_Requirement 1_
Rewrite the part of the thread on Java type declarations starting at "I'm trying to" and ending at "even at compile-time.", with "myClass" changed to "Widget".
** BEGIN Passage shown **
Why is the declaration of type important in a statically typed language?

Asked 25/12, 2015 at 6:49 Answered 25/12, 2015 at 6:56

Solved java oop variable-declaration static-typing

I'm trying to understand the benefit of a programming language being statically typed, and through that, I'm wondering why we need to include type in declaration? Does it serve any purpose rather than to make type explicit? If this is the case, I don't see the point. I understand that static typing allows for type checking at compile-time, but if we leave out the explicit type declaration, can't Java still infer type during compile-time?

For example, let's say we have in Java:

myClass test = new myClass();

Isn't the type declaration unnecessary here? If I'm not mistaken, this is static binding, and Java should know test is of type myClass without explicit declaration of type even at compile-time.

Response to possible duplicate: this is not a question regarding static vs. dynamic type, but rather about type inference in statically typed languages, as explained in the accepted answer.
** END Passage shown **
** BEGIN Entries provided **
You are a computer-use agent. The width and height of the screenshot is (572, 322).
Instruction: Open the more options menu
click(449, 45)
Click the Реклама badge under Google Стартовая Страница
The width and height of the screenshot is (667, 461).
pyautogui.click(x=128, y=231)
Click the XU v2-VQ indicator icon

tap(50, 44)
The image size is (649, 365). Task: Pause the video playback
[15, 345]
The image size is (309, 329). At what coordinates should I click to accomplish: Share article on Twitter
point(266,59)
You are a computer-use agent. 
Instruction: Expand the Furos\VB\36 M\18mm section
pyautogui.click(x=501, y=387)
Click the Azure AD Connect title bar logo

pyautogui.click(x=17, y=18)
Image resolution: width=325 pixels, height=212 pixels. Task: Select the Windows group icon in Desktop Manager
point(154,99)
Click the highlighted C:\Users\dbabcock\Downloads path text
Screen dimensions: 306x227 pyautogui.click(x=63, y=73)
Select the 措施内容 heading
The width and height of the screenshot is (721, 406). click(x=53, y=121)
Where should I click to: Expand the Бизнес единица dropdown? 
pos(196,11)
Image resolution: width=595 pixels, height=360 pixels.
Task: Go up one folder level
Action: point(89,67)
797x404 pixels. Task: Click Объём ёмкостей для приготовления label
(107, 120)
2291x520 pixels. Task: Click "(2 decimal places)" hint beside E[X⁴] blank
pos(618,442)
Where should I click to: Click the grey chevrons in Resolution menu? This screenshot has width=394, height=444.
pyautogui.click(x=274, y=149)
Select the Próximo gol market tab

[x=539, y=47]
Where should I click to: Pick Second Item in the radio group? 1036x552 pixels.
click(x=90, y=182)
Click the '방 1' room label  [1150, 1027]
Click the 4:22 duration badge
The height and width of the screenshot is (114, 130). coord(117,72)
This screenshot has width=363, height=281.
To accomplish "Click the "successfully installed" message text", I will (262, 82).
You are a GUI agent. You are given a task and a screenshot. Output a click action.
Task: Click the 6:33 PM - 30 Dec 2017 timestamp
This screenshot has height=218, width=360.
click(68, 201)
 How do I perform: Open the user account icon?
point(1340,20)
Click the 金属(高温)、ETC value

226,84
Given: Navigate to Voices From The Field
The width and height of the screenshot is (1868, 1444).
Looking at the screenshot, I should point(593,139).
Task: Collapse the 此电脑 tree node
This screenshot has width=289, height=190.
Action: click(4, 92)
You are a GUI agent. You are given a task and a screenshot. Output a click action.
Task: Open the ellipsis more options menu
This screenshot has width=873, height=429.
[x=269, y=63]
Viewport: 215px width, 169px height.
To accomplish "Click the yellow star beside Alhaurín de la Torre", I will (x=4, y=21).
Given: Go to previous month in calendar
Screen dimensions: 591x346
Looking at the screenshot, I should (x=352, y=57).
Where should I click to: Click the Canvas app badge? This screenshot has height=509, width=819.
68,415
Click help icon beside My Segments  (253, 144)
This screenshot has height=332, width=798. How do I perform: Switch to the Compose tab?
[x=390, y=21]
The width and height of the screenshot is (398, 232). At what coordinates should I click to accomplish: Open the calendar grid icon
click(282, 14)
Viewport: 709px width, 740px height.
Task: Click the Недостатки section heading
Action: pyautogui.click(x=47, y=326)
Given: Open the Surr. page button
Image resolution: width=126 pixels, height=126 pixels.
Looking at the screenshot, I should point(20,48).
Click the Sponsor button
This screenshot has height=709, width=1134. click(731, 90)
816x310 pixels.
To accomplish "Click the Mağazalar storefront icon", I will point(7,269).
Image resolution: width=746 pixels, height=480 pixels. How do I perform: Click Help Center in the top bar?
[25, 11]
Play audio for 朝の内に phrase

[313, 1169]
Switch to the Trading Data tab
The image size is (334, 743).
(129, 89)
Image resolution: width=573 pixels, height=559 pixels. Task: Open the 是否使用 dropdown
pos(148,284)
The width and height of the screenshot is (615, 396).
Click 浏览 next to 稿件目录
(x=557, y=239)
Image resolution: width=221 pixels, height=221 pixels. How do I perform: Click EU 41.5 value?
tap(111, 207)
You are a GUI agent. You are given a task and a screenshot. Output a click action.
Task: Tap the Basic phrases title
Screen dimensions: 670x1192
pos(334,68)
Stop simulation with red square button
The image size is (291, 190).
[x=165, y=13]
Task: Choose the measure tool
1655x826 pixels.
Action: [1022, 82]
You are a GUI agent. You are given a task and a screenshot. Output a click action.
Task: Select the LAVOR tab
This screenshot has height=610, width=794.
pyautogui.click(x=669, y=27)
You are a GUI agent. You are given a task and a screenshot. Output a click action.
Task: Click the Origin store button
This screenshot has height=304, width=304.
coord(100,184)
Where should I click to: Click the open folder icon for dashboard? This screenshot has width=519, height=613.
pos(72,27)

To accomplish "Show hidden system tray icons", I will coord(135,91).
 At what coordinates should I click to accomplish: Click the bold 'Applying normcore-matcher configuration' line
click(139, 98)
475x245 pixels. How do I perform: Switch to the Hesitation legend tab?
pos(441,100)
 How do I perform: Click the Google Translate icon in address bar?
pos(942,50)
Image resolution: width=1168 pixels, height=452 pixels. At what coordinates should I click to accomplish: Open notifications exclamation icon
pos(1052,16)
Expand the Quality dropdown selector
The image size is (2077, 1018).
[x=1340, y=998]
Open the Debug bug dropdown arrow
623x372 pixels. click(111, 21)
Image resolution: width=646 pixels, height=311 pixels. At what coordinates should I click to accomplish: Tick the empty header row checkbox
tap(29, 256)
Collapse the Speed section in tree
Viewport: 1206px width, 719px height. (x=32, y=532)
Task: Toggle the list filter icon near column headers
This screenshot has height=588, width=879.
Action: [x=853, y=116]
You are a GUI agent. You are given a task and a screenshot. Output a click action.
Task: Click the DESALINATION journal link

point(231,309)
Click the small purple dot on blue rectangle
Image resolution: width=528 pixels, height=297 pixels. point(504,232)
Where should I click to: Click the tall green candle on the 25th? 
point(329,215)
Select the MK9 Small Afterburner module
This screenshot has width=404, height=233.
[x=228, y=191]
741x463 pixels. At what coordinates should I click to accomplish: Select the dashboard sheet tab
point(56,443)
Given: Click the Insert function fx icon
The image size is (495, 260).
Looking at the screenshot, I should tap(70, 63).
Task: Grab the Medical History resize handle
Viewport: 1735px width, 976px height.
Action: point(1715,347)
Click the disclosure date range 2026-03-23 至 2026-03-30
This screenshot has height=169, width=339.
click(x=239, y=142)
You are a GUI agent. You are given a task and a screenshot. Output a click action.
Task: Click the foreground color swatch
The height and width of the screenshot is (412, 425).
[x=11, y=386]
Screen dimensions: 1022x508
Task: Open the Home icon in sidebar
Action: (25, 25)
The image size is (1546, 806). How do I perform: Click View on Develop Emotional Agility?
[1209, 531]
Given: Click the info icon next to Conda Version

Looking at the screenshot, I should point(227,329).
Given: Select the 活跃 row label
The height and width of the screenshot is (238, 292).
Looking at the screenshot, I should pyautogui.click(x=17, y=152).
** END Entries provided **
_Requirement 2_
From the records above, pull out every line that contains the string "button", matching case exactly.

_Response 1_
I'm trying to understand the benefit of a programming language being statically typed, and through that, I'm wondering why we need to include type in declaration? Does it serve any purpose rather than to make type explicit? If this is the case, I don't see the point. I understand that static typing allows for type checking at compile-time, but if we leave out the explicit type declaration, can't Java still infer type during compile-time?

For example, let's say we have in Java:

Widget test = new Widget();

Isn't the type declaration unnecessary here? If I'm not mistaken, this is static binding, and Java should know test is of type Widget without explicit declaration of type even at compile-time.

_Response 2_
Given: Open the Surr. page button
Click the Sponsor button
Stop simulation with red square button
Task: Click the Origin store button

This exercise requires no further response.